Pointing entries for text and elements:
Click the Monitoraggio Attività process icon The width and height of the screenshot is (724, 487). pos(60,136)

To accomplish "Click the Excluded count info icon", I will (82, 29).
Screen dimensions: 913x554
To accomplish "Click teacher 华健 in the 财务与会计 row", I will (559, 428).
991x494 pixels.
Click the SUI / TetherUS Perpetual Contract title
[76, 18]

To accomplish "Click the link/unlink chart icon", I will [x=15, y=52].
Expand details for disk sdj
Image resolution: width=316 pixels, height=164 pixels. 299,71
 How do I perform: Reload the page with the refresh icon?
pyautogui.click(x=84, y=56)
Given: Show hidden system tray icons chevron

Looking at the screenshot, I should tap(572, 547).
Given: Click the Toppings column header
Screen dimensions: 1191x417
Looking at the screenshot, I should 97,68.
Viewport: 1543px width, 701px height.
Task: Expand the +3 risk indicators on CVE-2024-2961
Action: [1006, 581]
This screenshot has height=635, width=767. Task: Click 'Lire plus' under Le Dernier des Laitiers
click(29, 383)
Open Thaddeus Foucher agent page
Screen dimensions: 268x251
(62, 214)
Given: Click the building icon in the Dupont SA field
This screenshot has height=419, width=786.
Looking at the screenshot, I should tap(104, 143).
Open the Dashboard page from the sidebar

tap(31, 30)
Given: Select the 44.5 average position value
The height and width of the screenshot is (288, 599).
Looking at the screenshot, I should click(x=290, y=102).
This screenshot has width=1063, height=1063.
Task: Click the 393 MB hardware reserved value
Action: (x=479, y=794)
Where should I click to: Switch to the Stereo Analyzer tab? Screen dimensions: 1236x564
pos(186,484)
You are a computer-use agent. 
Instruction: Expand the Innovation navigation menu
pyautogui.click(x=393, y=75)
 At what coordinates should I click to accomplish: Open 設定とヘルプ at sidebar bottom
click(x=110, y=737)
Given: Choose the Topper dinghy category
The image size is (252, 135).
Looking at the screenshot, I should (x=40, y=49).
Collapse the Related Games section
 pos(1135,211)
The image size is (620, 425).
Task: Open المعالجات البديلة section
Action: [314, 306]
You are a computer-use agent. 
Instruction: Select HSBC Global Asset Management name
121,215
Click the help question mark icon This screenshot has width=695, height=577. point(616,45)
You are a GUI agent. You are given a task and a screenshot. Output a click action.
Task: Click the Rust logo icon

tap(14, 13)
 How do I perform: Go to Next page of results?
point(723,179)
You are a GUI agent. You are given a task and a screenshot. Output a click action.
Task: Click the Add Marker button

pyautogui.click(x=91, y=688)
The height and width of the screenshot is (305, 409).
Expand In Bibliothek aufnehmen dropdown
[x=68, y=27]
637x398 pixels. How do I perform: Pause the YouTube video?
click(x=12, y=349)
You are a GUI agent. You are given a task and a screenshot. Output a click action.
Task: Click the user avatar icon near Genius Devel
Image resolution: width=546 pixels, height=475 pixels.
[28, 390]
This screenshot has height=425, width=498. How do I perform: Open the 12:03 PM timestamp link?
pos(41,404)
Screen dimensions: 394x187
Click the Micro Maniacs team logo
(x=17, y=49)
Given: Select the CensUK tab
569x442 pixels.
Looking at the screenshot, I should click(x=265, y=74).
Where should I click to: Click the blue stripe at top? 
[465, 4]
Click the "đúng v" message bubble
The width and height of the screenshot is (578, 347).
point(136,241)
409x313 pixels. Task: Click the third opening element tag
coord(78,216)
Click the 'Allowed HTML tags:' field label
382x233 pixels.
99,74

_Exercise requirements:_
Output every one of the entries above word for word, with nothing changed.

_Output of the task:_
Click the Monitoraggio Attività process icon The width and height of the screenshot is (724, 487). pos(60,136)

To accomplish "Click the Excluded count info icon", I will (82, 29).
Screen dimensions: 913x554
To accomplish "Click teacher 华健 in the 财务与会计 row", I will (559, 428).
991x494 pixels.
Click the SUI / TetherUS Perpetual Contract title
[76, 18]

To accomplish "Click the link/unlink chart icon", I will [x=15, y=52].
Expand details for disk sdj
Image resolution: width=316 pixels, height=164 pixels. 299,71
 How do I perform: Reload the page with the refresh icon?
pyautogui.click(x=84, y=56)
Given: Show hidden system tray icons chevron

Looking at the screenshot, I should tap(572, 547).
Given: Click the Toppings column header
Screen dimensions: 1191x417
Looking at the screenshot, I should 97,68.
Viewport: 1543px width, 701px height.
Task: Expand the +3 risk indicators on CVE-2024-2961
Action: [1006, 581]
This screenshot has height=635, width=767. Task: Click 'Lire plus' under Le Dernier des Laitiers
click(29, 383)
Open Thaddeus Foucher agent page
Screen dimensions: 268x251
(62, 214)
Given: Click the building icon in the Dupont SA field
This screenshot has height=419, width=786.
Looking at the screenshot, I should tap(104, 143).
Open the Dashboard page from the sidebar

tap(31, 30)
Given: Select the 44.5 average position value
The height and width of the screenshot is (288, 599).
Looking at the screenshot, I should click(x=290, y=102).
This screenshot has width=1063, height=1063.
Task: Click the 393 MB hardware reserved value
Action: (x=479, y=794)
Where should I click to: Switch to the Stereo Analyzer tab? Screen dimensions: 1236x564
pos(186,484)
You are a computer-use agent. 
Instruction: Expand the Innovation navigation menu
pyautogui.click(x=393, y=75)
 At what coordinates should I click to accomplish: Open 設定とヘルプ at sidebar bottom
click(x=110, y=737)
Given: Choose the Topper dinghy category
The image size is (252, 135).
Looking at the screenshot, I should (x=40, y=49).
Collapse the Related Games section
 pos(1135,211)
The image size is (620, 425).
Task: Open المعالجات البديلة section
Action: [314, 306]
You are a computer-use agent. 
Instruction: Select HSBC Global Asset Management name
121,215
Click the help question mark icon This screenshot has width=695, height=577. point(616,45)
You are a GUI agent. You are given a task and a screenshot. Output a click action.
Task: Click the Rust logo icon

tap(14, 13)
 How do I perform: Go to Next page of results?
point(723,179)
You are a GUI agent. You are given a task and a screenshot. Output a click action.
Task: Click the Add Marker button

pyautogui.click(x=91, y=688)
The height and width of the screenshot is (305, 409).
Expand In Bibliothek aufnehmen dropdown
[x=68, y=27]
637x398 pixels. How do I perform: Pause the YouTube video?
click(x=12, y=349)
You are a GUI agent. You are given a task and a screenshot. Output a click action.
Task: Click the user avatar icon near Genius Devel
Image resolution: width=546 pixels, height=475 pixels.
[28, 390]
This screenshot has height=425, width=498. How do I perform: Open the 12:03 PM timestamp link?
pos(41,404)
Screen dimensions: 394x187
Click the Micro Maniacs team logo
(x=17, y=49)
Given: Select the CensUK tab
569x442 pixels.
Looking at the screenshot, I should click(x=265, y=74).
Where should I click to: Click the blue stripe at top? 
[465, 4]
Click the "đúng v" message bubble
The width and height of the screenshot is (578, 347).
point(136,241)
409x313 pixels. Task: Click the third opening element tag
coord(78,216)
Click the 'Allowed HTML tags:' field label
382x233 pixels.
99,74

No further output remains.